# DATA FOR THIS TASK:
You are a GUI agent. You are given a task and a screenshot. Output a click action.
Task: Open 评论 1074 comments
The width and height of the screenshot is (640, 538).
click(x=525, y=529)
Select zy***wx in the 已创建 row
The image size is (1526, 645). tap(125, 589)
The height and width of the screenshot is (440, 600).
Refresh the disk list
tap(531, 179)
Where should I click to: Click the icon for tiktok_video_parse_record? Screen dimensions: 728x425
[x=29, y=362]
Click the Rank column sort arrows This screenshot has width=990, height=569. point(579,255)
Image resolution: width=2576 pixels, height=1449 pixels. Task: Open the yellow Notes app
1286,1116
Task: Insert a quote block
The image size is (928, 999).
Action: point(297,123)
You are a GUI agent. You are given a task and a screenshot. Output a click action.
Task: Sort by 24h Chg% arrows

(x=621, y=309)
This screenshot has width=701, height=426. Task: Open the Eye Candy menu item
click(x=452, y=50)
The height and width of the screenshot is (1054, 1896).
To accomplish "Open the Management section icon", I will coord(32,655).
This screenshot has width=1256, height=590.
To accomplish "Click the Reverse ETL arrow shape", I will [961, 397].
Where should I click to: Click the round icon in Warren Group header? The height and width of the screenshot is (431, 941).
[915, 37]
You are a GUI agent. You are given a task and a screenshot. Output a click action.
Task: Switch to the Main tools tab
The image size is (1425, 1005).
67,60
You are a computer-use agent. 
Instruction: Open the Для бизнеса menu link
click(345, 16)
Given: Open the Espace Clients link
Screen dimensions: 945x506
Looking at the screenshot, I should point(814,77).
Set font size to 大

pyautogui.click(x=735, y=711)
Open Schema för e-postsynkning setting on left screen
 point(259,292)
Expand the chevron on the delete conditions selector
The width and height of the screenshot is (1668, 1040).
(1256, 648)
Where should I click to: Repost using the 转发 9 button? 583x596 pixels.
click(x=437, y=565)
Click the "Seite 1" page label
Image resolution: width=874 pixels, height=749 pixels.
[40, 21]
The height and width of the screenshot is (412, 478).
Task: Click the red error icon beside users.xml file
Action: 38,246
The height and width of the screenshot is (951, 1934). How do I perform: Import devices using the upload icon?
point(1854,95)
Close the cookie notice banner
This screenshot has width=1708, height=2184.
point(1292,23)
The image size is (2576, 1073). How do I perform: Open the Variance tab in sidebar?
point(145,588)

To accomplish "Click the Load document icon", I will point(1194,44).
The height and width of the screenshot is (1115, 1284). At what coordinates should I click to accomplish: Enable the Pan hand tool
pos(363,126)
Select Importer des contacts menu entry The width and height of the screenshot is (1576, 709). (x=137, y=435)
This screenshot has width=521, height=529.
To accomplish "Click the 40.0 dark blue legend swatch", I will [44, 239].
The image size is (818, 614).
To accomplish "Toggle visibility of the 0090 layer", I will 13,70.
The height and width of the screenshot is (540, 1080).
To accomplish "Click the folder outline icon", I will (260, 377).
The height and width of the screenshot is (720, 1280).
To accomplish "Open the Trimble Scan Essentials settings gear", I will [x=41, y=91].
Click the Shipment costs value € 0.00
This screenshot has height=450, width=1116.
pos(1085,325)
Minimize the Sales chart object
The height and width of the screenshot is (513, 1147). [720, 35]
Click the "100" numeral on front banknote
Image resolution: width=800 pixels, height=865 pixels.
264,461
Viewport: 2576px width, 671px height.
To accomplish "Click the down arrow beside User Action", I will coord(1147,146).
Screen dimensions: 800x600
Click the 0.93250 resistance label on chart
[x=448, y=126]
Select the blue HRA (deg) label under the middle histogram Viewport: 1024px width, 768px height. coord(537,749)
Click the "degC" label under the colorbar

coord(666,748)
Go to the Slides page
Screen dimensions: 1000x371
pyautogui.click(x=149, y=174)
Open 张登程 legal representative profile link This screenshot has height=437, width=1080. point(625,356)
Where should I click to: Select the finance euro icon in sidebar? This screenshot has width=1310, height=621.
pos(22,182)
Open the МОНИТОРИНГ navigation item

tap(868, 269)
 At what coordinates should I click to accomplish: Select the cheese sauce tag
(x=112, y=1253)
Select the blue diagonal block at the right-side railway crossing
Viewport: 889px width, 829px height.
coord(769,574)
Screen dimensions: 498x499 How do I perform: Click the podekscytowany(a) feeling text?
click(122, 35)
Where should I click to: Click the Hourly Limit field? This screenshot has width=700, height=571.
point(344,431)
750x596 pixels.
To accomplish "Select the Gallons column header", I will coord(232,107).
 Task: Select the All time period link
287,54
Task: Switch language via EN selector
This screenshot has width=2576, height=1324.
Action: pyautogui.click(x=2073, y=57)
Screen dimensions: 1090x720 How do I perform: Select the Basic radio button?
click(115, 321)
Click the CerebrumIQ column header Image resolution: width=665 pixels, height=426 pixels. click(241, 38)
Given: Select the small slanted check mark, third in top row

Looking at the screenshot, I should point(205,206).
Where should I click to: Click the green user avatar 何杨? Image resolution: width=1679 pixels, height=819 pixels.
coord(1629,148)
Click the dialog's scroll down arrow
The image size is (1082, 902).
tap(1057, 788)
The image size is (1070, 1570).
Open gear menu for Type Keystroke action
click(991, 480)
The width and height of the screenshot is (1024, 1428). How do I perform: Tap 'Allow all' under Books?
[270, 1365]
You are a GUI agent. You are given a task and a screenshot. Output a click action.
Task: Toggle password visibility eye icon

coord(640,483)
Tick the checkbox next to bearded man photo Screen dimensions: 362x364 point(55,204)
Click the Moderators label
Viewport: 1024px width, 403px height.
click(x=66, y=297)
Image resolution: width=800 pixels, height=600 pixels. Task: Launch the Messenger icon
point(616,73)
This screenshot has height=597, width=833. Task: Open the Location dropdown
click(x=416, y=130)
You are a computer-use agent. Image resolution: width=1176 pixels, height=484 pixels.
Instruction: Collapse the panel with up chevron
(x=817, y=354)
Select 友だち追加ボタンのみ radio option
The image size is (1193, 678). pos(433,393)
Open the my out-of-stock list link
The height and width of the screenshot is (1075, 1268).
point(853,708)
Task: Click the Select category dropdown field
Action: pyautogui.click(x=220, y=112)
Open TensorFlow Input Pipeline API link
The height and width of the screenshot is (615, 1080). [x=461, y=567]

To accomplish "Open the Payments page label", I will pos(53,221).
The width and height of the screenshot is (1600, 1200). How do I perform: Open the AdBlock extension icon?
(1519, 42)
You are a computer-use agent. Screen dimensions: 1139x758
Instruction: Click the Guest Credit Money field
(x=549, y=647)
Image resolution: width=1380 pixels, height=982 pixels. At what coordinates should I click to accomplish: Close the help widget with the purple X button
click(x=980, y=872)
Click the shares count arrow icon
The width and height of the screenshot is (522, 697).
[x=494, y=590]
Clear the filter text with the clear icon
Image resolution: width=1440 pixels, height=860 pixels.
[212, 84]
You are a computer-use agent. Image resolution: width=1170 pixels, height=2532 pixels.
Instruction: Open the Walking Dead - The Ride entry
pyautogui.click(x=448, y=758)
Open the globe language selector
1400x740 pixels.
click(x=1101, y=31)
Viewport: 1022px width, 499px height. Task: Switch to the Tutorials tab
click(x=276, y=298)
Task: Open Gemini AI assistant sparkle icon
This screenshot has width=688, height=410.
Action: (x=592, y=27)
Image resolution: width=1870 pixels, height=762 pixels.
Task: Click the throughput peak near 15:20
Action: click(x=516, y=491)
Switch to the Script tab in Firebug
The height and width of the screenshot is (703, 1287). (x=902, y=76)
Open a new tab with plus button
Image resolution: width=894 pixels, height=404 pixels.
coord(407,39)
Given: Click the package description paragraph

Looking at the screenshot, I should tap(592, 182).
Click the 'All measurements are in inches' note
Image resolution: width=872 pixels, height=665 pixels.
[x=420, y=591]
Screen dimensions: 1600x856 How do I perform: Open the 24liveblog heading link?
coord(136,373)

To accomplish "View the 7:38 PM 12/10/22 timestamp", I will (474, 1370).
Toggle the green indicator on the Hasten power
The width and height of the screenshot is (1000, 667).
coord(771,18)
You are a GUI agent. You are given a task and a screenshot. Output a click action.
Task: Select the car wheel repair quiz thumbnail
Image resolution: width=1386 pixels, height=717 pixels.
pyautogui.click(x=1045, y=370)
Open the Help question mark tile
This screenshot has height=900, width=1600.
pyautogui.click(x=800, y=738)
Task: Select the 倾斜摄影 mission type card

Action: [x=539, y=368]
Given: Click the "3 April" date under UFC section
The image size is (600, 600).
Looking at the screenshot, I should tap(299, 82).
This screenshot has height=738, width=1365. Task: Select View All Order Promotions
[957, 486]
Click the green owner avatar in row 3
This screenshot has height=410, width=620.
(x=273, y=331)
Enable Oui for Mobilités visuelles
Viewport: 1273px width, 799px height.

# PROBLEM TO WORK ON:
Report every line from the listing above where the string "column" can be found.

# ANSWER SECTION:
Click the Rank column sort arrows This screenshot has width=990, height=569. point(579,255)
To accomplish "Select the Gallons column header", I will coord(232,107).
Click the CerebrumIQ column header Image resolution: width=665 pixels, height=426 pixels. click(241, 38)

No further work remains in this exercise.